▸ Your objective:
Only the lines from the opening of the material through the line bearing "Task: Execute the" should be reproduced, exactly and without pictures.

┄┄┄┄┄┄┄┄┄┄┄┄┄┄┄┄┄┄┄┄

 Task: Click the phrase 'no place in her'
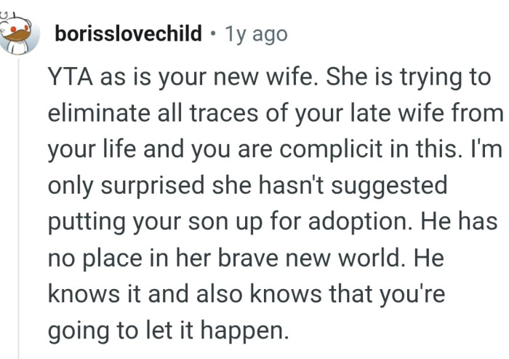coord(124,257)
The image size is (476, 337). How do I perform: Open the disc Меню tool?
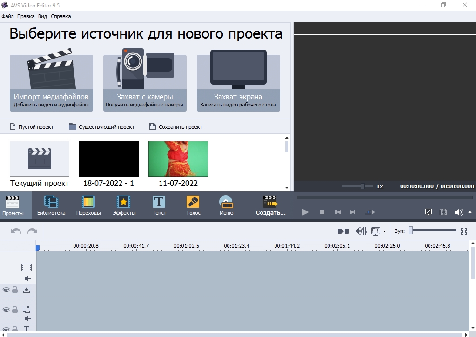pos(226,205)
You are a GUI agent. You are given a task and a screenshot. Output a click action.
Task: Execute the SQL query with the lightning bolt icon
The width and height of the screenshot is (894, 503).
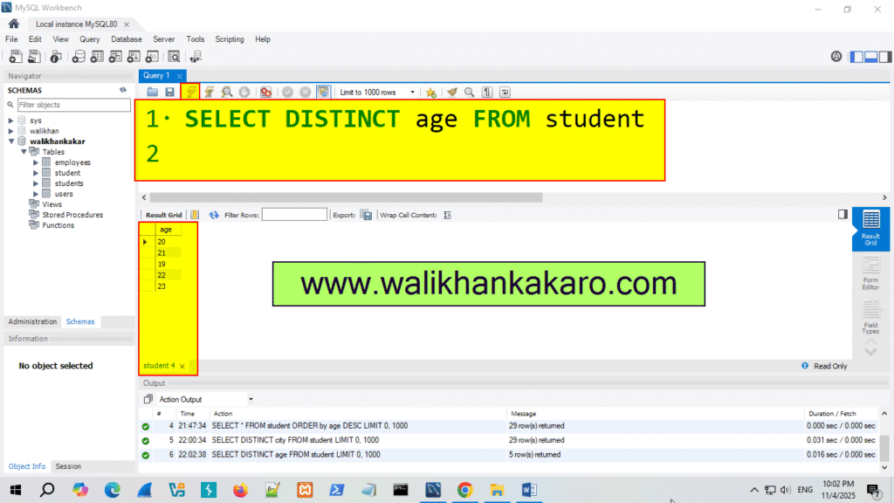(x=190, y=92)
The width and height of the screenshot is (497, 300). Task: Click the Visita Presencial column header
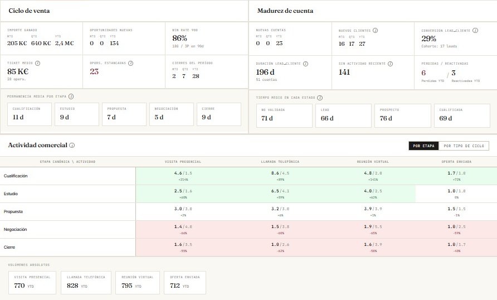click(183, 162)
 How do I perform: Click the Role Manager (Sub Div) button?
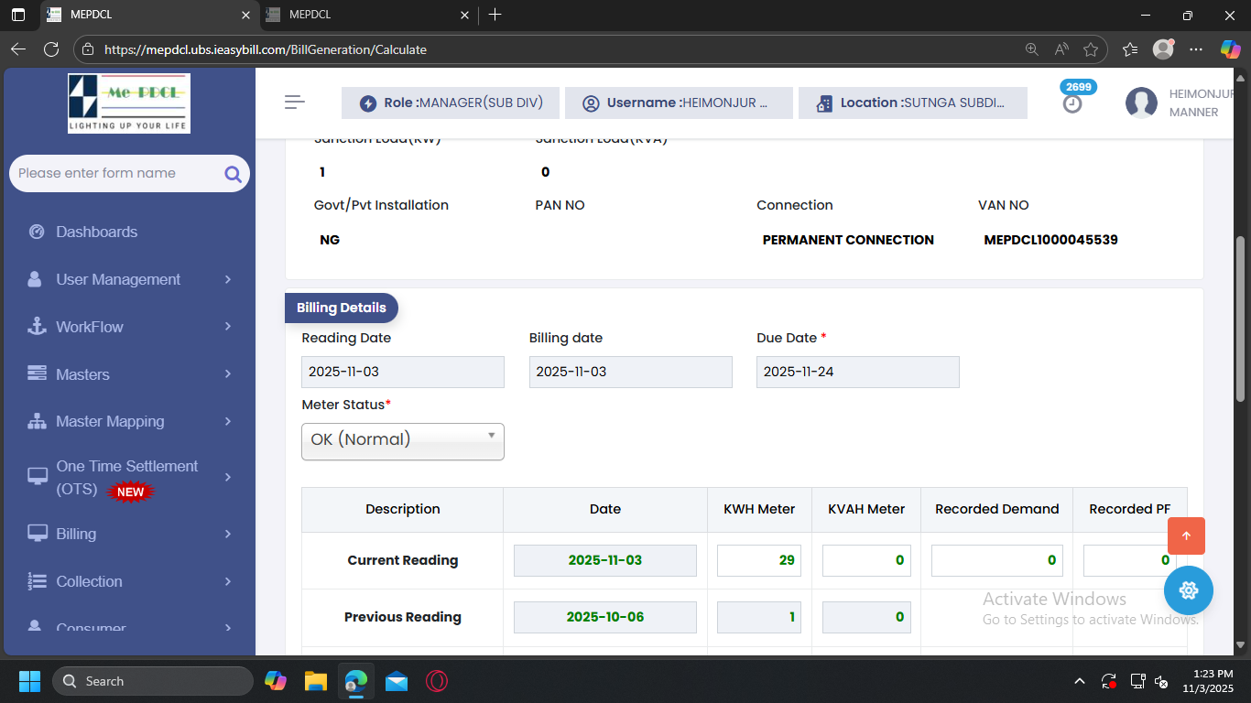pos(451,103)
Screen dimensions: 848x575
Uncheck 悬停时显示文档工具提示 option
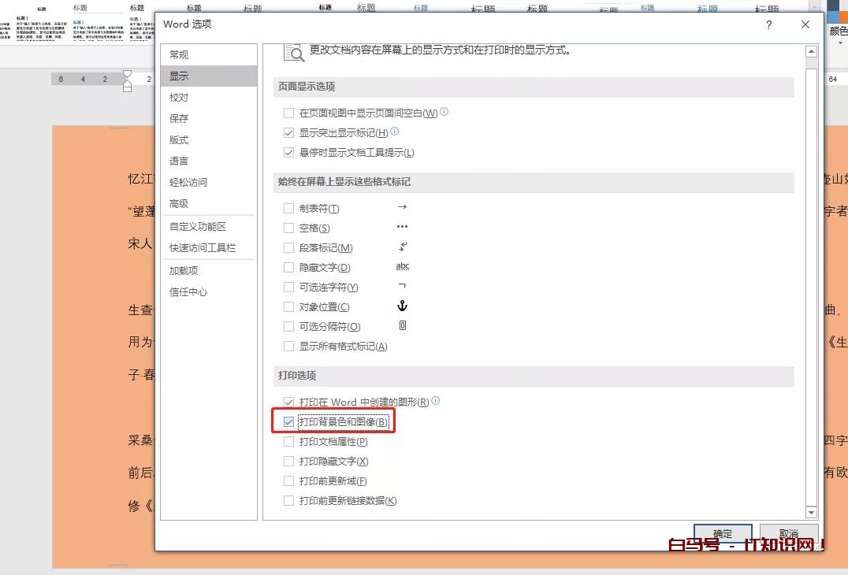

┄┄┄┄┄┄┄┄┄┄┄┄┄┄┄┄┄┄┄┄

▸ Response to the task:
 Task: Click the phrase 'no place in her'
coord(124,257)
The image size is (476, 337). How do I perform: Open the disc Меню tool?
pos(226,205)
You are a GUI agent. You are given a task and a screenshot. Output a click action.
Task: Execute the SQL query with the lightning bolt icon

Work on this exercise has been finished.